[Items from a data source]

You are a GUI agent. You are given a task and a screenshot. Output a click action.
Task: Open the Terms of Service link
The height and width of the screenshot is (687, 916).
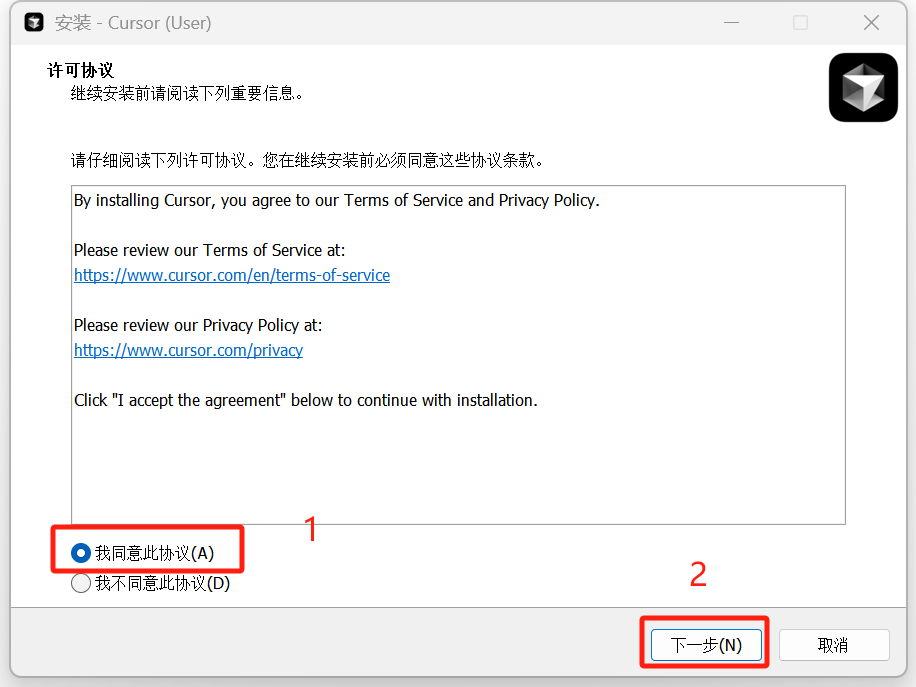pos(232,275)
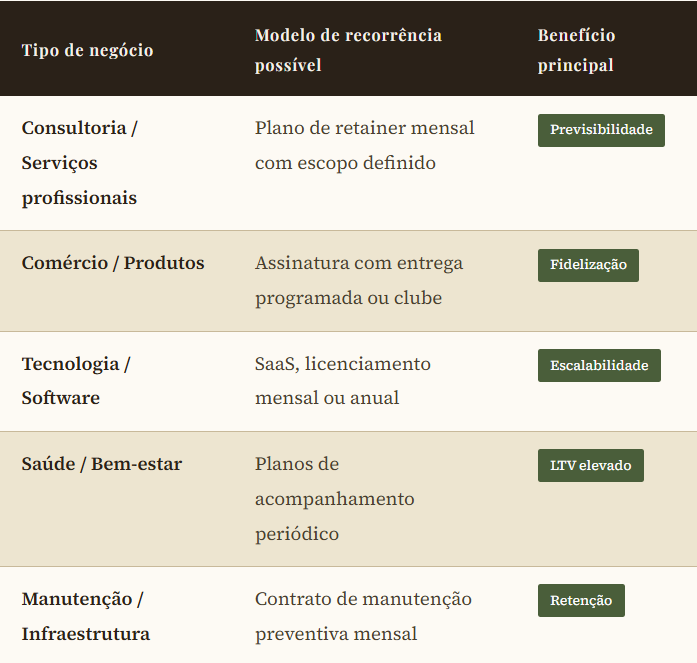Select the 'Saúde / Bem-estar' row label
The width and height of the screenshot is (697, 663).
101,463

- **What you are asked to do**:
Set down every entry exactly; omit the pictures.

- **Task response**:
You are a GUI agent. You are given a task and a screenshot. Output a click action.
Task: Open the Terms of Service link
The height and width of the screenshot is (687, 916).
pos(232,275)
Select the 'Saúde / Bem-estar' row label
The width and height of the screenshot is (697, 663).
101,463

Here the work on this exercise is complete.